** Task item **
After locating "Sports & Athletics (42, 2397)" in the listing below, copy that line and each one after it exactly, ending with the line that has "Home Products & Services (56, 2271)".
==== Input data ====
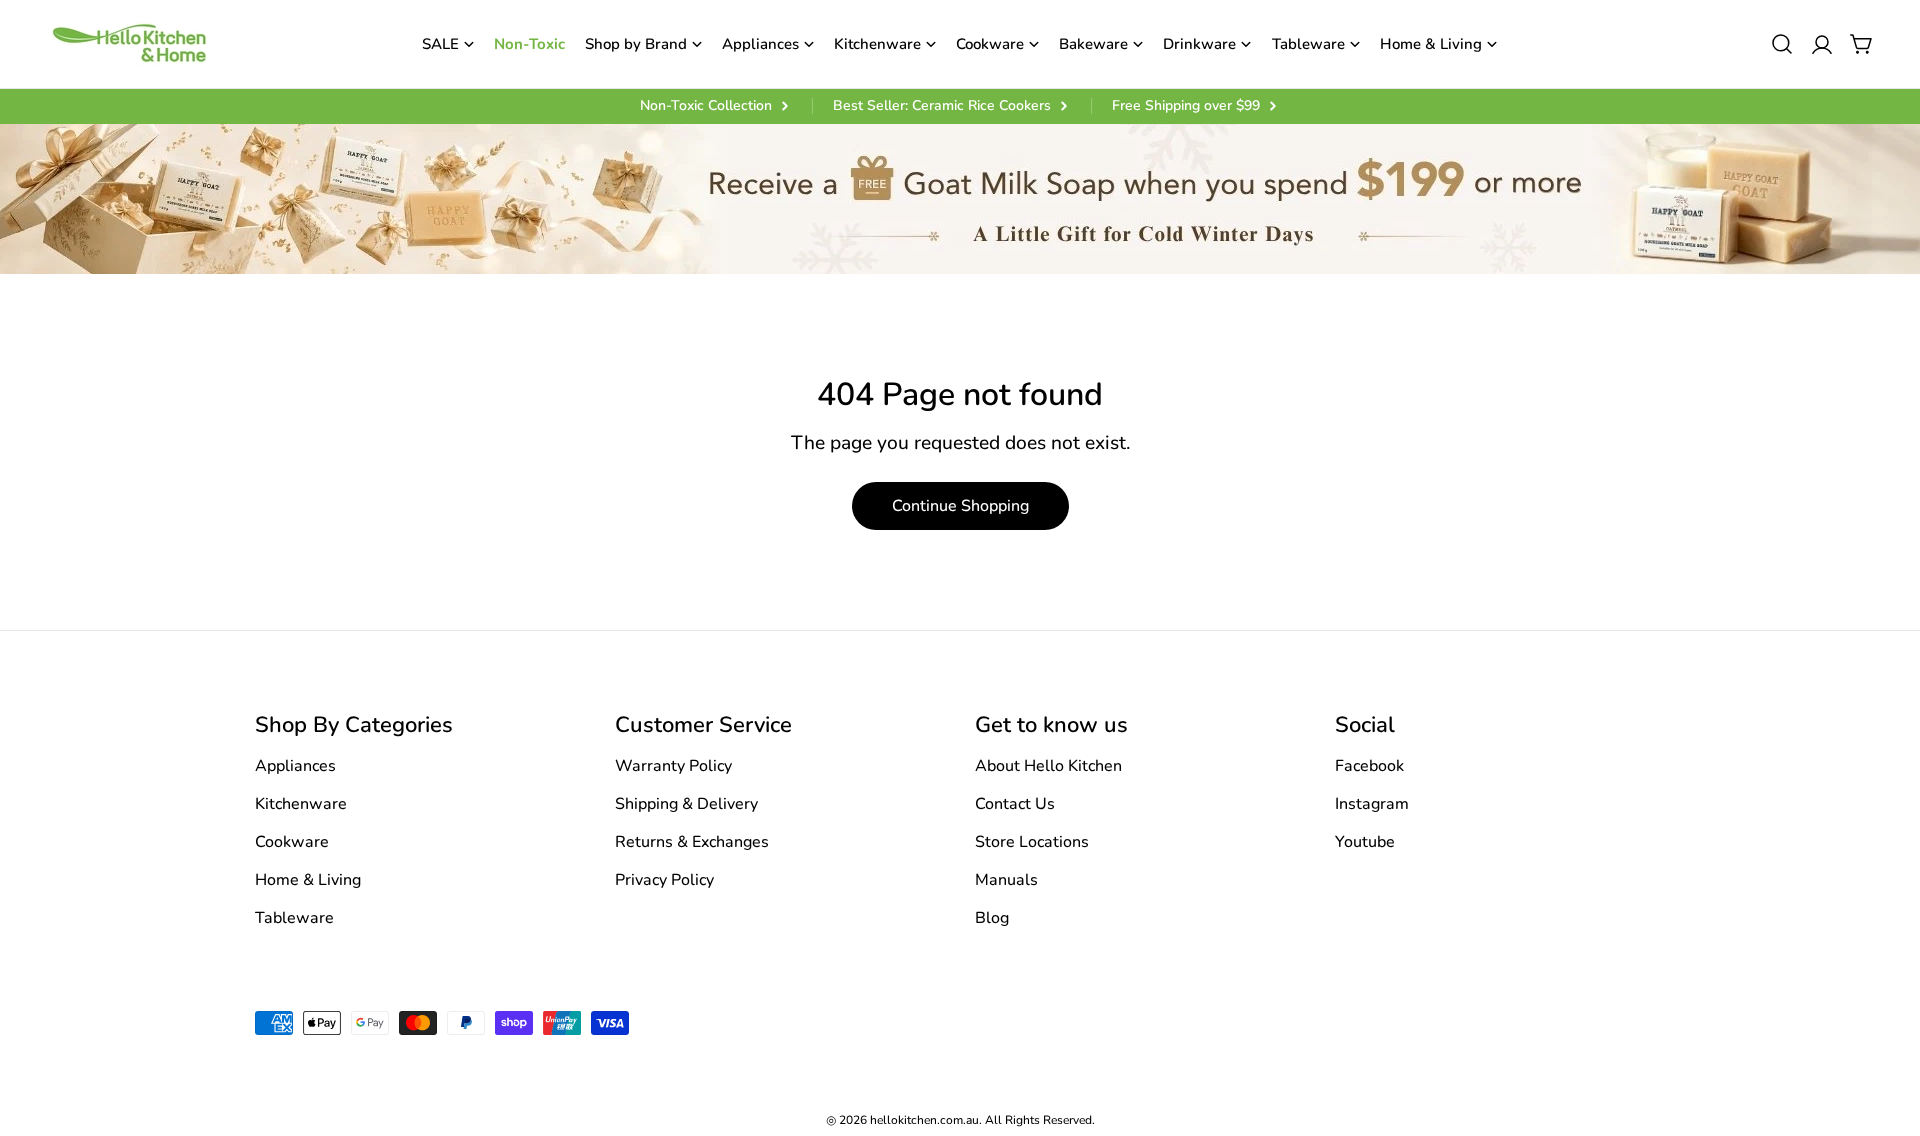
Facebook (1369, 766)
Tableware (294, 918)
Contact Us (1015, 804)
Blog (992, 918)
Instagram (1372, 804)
====
==== Input data ====
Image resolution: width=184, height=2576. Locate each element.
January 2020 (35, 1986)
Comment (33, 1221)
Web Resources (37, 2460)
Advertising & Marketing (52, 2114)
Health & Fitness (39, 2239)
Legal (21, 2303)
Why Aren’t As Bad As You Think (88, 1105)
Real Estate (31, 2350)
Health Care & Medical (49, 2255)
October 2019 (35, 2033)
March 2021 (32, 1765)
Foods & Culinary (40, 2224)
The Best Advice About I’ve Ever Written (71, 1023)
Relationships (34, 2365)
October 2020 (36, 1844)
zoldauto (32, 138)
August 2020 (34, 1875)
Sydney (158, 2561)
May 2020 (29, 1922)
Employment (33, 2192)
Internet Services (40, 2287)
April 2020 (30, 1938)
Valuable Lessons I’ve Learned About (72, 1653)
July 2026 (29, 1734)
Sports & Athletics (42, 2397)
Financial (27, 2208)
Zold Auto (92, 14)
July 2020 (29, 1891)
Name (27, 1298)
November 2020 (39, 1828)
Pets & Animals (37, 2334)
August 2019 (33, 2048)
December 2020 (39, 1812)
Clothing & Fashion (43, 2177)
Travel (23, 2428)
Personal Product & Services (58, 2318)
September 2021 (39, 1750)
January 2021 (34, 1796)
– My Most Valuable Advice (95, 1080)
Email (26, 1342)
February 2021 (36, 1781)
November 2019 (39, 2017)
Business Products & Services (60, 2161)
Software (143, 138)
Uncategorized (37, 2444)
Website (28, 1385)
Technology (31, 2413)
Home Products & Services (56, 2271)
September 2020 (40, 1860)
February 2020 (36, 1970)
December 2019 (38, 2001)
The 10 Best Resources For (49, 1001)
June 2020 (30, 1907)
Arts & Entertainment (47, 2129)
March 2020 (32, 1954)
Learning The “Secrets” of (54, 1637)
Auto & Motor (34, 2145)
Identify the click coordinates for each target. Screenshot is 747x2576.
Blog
====
** Task solution **
Sports & Athletics (42, 2397)
Financial (27, 2208)
Zold Auto (92, 14)
July 2020 (29, 1891)
Name (27, 1298)
November 2020 (39, 1828)
Pets & Animals (37, 2334)
August 2019 (33, 2048)
December 2020 (39, 1812)
Clothing & Fashion (43, 2177)
Travel (23, 2428)
Personal Product & Services (58, 2318)
September 2021 (39, 1750)
January 2021 (34, 1796)
– My Most Valuable Advice (95, 1080)
Email (26, 1342)
February 2021 (36, 1781)
November 2019 (39, 2017)
Business Products & Services (60, 2161)
Software (143, 138)
Uncategorized (37, 2444)
Website (28, 1385)
Technology (31, 2413)
Home Products & Services (56, 2271)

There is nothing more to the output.